Ein anderes Beispiel handfester Durchbruchsideologie droht heute der Französischen Straße. Über den barocken Stadtgrundriß hinaus wird an ihrer Verlängerung in westlicher Richtung herumgetüftelt. Als Ost-West-Entlastung der Straße Unter den Linden und als Hilfslösung bei der unendlichen Geschichte der Durch- oder -Nichtdurchfahrung des Brandenburger Tores erinnert die Durchstichplanung bis zur Mauerstraße oder gar durch das Areal der früheren Ministergärten an die Überlegungen von Ernst Bruch (!). In seinem Bebauungsplan von 1870 für die Zukunft Berlins hatten die Straßendurchbrüche der sich „totlaufenden Straßen“ in der Friedrichstadt schon stadtzerstörende Wirkung. Dem Durchbruch der Französischen Straße bis zur heutigen Tiergartenstraße sollte ein Südwestkorso von der Leipziger Straße bis zum Askanischen Platz folgen. Die Kochstraße durchbrach im „Bruchplan“ den Park des Albrecht-Palais (heute Topographie des Terrors).
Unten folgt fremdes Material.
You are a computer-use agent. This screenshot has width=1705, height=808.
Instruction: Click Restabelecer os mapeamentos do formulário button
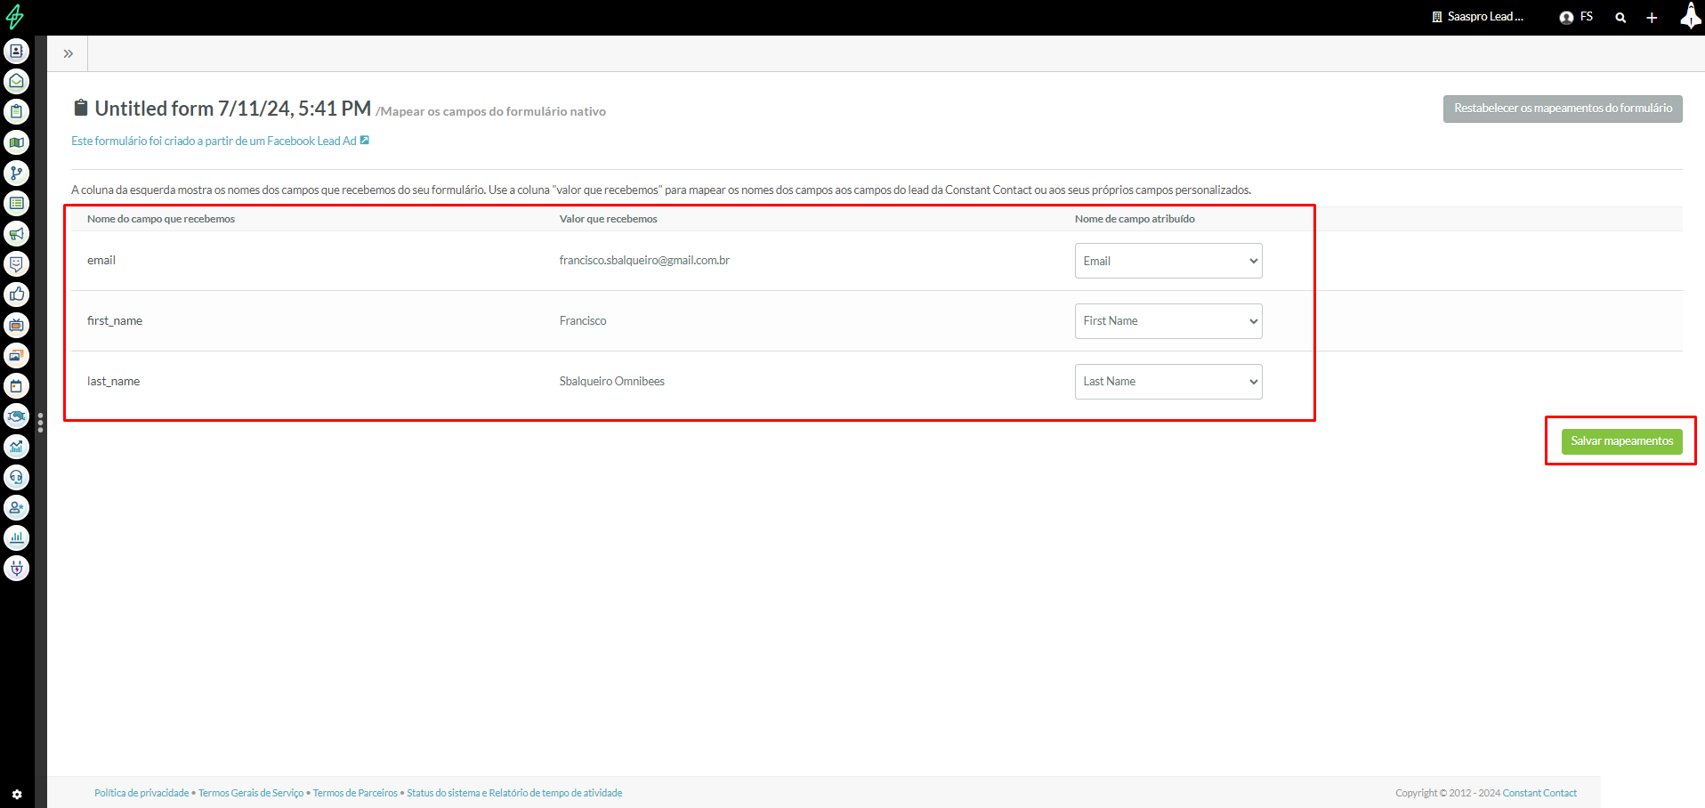pos(1562,109)
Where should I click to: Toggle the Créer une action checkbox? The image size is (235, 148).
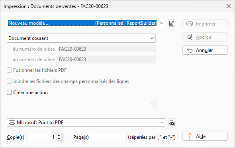pyautogui.click(x=9, y=93)
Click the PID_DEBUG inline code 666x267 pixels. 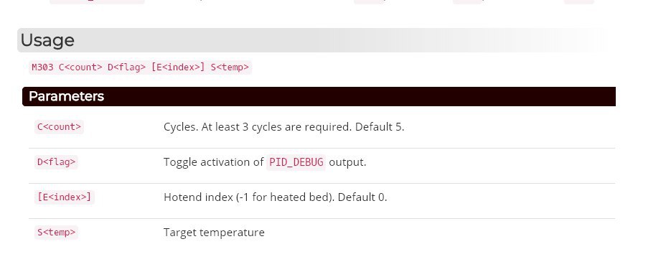[296, 162]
Gegenwärtig wird die wahnwitzige Idee des Nord-Süd-Durchstichs für die Eisenbahn unter dem Lehrter Bahnhof und der daraus resultierenden Präsenz eines Bahnhofsviertels nur noch von einem anderen Durchbruchsgedanken übertroffen. Nach den Vorstellungen des Bauhistorikers Kurt Forster sollte die Straße Unter den Linden über den Marx-Engels- Platz hinaus bis zum Roten Rathaus verlängert werden.

Dem Boulevard, an dessen Endpunkt einst das Stadtschloß lag, komme heute die Aufgabe zu, so Forster, symbolisch die Kontinuität zwischen Westen und Osten der Stadt zu schaffen. Forster: „Die Spreeinsel müßte heute zum Schnittpunkt, zum Gelenk zwischen den Ost- und Westbezirken werden. Geht man auf diese Entwicklungstendenz ein, so führte man die städtische Avenue Unter den Linden gerade weiter und stieße am Ufer der Spree auf die Mittelachse des großen Stadtraums hinter dem Volkspalast. In der axialen Fortsetzung von Unter den Linden gewänne das Rathaus zudem eine städtische Aufwertung, die für sich selbst spräche.“

Forsters Durchbruchsidee weist über den angedachten Funktionalismus hinaus. Doch in der Weise, daß nicht stadtkünstlerische, sondern nur artistische Vorlagen bleiben. Der städtische Raum, die „Linden“ und das Marx-Engels- Forum werden zu Bühnen eines intellektuellen Spiels geweitet. Der künstliche Durchbruch wäre nicht mehr als ein Idealplan, über den Linien und Geraden führen wie Striche einer Graphik. An solchen Orten aber ist Stadt am wenigsten lebendig.

Den historischen Teil verdankt der Autor dem Buch „Berliner Mauern und Durchbrüche“ von Ludovica Scarpa/Dieter Hoffmann-Axthelm, Berlin 1987.